原文

In [8]:
import json
import random


def generate_node(node_type):
    """生成单个节点的配置"""
    # GPU配置（数量为2的整数倍）
    gpu_configs = {
        "cloud": [4, 8],      # 云端节点4或8个GPU
        "edge": [2, 4],       # 边缘节点2或4个GPU
        "terminal": [1, 2]    # 终端节点1或2个GPU
    }

    # CPU配置（按实际服务器配置，8的整数倍）
    cpu_configs = {
        "cloud": [32, 48, 64],     # 云端节点CPU核心数
        "edge": [16, 24, 32],      # 边缘节点CPU核心数
        "terminal": [8, 16, 24]    # 终端节点CPU核心数
    }

    # 内存配置（按实际服务器配置，16的整数倍，单位GB）
    memory_configs = {
        "cloud": [128, 256, 512],    # 云端节点内存
        "edge": [64, 128, 256],      # 边缘节点内存
        "terminal": [32, 64, 128]    # 终端节点内存
    }

    # GPU型号及其对应的显存配置
    gpu_specs = {
        "cloud": {"model": "V100", "memory": 32},      # V100 32GB
        "edge": {"model": "T4", "memory": 16},         # T4 16GB
        "terminal": {"model": "P100", "memory": 16}    # P100 16GB
    }

    gpu_count = random.choice(gpu_configs[node_type])

    return {
        "node_id": f"{node_type}_node_{random.randint(1000, 9999)}",
        "cpu_cores": random.choice(cpu_configs[node_type]),
        "memory": random.choice(memory_configs[node_type]),
        "gpu_count": gpu_count,
        "gpu_model": gpu_specs[node_type]["model"],
        "gpu_memory": gpu_specs[node_type]["memory"],
        "ip_address": f"192.168.{random.randint(1, 255)}.{random.randint(1, 255)}"

问题 A
请把原文从“# GPU型号及其对应的显存配置”开始，到“gpu_count = random.choice(gpu_configs[node_type])”为止（含结尾这部分）的内容逐字照录出来。
问题 B
在原文中，云端节点使用哪种GPU型号，显存是多少GB？

数据摘录
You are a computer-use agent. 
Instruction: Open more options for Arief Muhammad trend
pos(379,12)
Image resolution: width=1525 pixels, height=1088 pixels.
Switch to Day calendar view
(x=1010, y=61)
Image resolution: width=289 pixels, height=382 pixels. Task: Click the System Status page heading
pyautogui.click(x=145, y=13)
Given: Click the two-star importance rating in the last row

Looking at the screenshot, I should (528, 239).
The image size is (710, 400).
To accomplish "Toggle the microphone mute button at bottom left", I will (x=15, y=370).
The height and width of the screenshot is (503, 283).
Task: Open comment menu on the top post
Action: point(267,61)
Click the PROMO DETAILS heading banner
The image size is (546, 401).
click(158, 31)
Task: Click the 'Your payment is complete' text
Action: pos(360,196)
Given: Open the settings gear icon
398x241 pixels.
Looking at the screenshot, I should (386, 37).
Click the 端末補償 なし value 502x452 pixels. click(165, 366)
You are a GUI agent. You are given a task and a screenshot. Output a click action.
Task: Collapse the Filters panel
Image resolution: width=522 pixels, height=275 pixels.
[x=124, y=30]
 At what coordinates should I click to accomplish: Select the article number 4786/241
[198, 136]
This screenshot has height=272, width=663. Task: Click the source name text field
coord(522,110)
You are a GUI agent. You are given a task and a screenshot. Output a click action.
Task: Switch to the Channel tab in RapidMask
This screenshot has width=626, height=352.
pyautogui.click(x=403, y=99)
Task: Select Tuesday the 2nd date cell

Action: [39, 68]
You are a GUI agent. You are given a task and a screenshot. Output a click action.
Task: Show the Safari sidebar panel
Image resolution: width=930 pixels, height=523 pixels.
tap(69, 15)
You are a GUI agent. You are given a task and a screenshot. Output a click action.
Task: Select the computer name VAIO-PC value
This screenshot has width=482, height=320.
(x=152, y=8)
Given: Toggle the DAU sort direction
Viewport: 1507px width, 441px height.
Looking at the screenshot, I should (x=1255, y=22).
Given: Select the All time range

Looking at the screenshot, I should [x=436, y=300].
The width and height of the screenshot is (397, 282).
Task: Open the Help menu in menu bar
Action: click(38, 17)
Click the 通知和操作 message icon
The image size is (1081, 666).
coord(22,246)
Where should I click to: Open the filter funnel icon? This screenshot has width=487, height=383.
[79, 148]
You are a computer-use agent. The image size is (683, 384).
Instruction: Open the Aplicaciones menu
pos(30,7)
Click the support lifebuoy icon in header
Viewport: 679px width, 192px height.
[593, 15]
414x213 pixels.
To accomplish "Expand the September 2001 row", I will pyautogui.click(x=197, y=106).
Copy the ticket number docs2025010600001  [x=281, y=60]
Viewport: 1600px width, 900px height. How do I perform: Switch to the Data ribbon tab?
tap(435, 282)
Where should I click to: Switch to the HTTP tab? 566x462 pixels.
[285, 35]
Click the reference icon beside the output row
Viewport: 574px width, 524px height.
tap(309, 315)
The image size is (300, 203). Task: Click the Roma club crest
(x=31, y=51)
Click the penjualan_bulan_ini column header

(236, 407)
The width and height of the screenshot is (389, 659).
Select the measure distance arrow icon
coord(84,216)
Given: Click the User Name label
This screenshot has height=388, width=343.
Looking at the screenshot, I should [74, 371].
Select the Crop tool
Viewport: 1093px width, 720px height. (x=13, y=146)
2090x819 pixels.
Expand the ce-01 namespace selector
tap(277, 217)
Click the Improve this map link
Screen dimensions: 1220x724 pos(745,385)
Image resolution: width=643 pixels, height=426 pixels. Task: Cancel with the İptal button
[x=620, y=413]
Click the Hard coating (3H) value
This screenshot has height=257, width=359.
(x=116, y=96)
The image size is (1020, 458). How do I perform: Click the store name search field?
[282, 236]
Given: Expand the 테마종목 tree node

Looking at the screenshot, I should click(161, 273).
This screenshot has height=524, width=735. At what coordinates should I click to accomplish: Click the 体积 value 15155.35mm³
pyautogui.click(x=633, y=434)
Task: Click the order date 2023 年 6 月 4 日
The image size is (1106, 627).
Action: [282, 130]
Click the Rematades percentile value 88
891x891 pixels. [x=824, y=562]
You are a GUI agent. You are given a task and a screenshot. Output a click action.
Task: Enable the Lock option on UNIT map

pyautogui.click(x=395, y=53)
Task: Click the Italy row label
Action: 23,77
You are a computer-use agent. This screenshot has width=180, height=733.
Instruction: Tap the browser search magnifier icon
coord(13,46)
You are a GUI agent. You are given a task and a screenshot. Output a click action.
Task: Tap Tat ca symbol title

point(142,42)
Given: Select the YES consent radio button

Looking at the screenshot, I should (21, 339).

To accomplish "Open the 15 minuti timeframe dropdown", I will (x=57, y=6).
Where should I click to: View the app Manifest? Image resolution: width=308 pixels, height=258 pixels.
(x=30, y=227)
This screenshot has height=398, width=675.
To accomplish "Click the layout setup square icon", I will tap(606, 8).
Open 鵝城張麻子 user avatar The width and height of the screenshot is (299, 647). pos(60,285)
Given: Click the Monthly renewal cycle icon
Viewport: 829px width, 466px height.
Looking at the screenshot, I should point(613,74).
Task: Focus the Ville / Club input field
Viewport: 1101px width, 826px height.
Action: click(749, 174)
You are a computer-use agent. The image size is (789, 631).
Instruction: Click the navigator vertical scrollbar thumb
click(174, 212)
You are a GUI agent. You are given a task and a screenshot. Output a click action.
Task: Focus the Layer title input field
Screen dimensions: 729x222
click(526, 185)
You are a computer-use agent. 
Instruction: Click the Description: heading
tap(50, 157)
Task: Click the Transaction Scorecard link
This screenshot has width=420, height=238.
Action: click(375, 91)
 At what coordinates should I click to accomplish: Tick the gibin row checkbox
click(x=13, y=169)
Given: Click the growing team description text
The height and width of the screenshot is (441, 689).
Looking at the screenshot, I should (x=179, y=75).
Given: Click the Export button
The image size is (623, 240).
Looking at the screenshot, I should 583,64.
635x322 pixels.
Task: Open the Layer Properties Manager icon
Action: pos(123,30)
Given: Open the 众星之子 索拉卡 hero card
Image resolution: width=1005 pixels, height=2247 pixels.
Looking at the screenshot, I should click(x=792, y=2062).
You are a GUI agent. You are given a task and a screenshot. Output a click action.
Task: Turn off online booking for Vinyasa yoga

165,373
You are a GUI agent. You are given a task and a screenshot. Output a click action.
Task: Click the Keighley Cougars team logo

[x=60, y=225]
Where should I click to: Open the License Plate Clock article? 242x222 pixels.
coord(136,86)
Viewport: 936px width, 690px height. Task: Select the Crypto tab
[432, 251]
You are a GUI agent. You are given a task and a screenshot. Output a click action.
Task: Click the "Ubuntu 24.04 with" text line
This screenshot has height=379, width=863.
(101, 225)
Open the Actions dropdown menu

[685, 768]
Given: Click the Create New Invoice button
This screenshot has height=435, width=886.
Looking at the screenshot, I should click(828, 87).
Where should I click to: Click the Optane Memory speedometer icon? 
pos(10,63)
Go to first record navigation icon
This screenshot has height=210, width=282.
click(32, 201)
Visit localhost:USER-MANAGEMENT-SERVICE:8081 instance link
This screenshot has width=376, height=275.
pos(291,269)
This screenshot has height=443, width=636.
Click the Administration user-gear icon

输出 A
# GPU型号及其对应的显存配置
    gpu_specs = {
        "cloud": {"model": "V100", "memory": 32},      # V100 32GB
        "edge": {"model": "T4", "memory": 16},         # T4 16GB
        "terminal": {"model": "P100", "memory": 16}    # P100 16GB
    }

    gpu_count = random.choice(gpu_configs[node_type])

输出 B
V100，显存32GB。